More recently, the neighborhood has become a playground for developers who seemed more concerned with profits than architecture. Some of those less-than-stellar designs include the Columbia on 96th and Broadway, which was erected in 1980 by the late William Zeckendorf Jr., who also developed the architecturally appalling Central Park Place, just off of Columbus Circle. Even recent developments, such as Handel Architects’ 42-story Aire on West 67th Street, offer little in the way of distinguished design.
Furthermore, although opponents seem to have focused on 200 Amsterdam’s height, the tower won’t exceed the Trump International on Central Park West by much.

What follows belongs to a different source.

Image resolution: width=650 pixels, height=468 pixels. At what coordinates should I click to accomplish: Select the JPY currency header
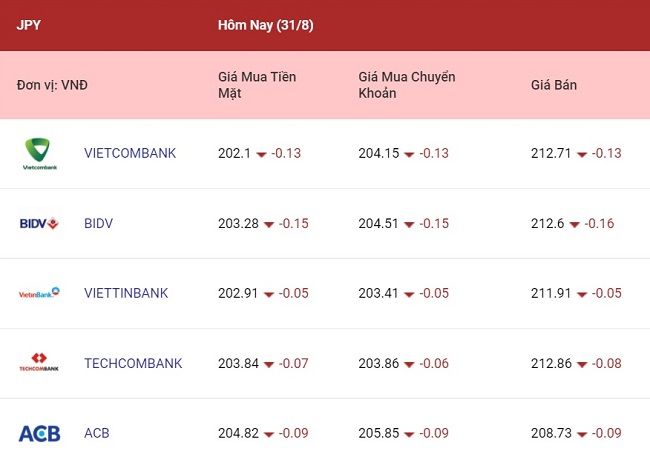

Judging from the renderings, 200 Amsterdam will not do much to add any level of architectural sophistication to the Upper West Side skyline, but it’s also not likely to fall far beneath the level of quality in the rest of the city — certainly of the Upper West Side — over the past few years.
Its exterior has been designed by the Boston-based firm Elkus Manfredi, which has done relatively little in the way of residential real estate to date, and most of it in the Boston area.
The firm, which is headed by founding principal David Manfredi, has more commercial and institutional experience under its belt, including the interior design of the Shops at Columbus Circle — the mall inside the Time Warner Center.
The interiors of the firm’s latest building, however, will be designed by CetraRuddy, a local firm that’s done some very fine work in New York, including designing the brand-new Lincoln Square Synagogue next door to this new tower.
Given that 200 Amsterdam will rise over land purchased from the synagogue and that CetraRuddy has been tapped to design the interiors of this new building, one has to wonder why it wasn’t hired to design the building itself. The firm did, after all, conceive of one of the most distinguished residential towers in recent Manhattan architecture: One Madison Park.
As designed by Elkus Manfredi, the new building will have a somewhat distinctive, but hardly revolutionary, design. Its west-facing exposure presents itself as a continuous planar surface, while its eastern exposure recedes from the street — starting at the 23rd floor — in a series of seven gradual setbacks. Those setbacks are the main distinguishing aspect of the façade, which otherwise feels quite familiar.
The renderings show an exterior consisting mostly of glass, but with a surface that has a fairly busy interaction of horizontal infill between the floors and pronounced vertical shafts between the windows. In this respect, there is a clear continuity between the present project and earlier buildings from the studio of Elkus Manfredi, including the West End Residences, Harborview and Fenway Triangle Trilogy in Boston as well as 75 SL at Station Landing in Medford, Mass. I have not seen any of those residential buildings in person, but from photographs they all seem to be made with a standard — though by no means exceptional — degree of quality.
Like all New York City skyscrapers, much of the new building’s success will depend on the quality of the material and craftsmanship. Will it look slapped together, like so many other pricey new residential developments on the Upper West Side — including the Corner on Broadway and 72nd Street? Or will it appear to be a more solid structure, like Robert A.M. Stern’s 15 Central Park West?
Either way, even if 200 Amsterdam isn’t an architectural gem, it will not greatly alter the spirit or architectural character of the Upper West Side.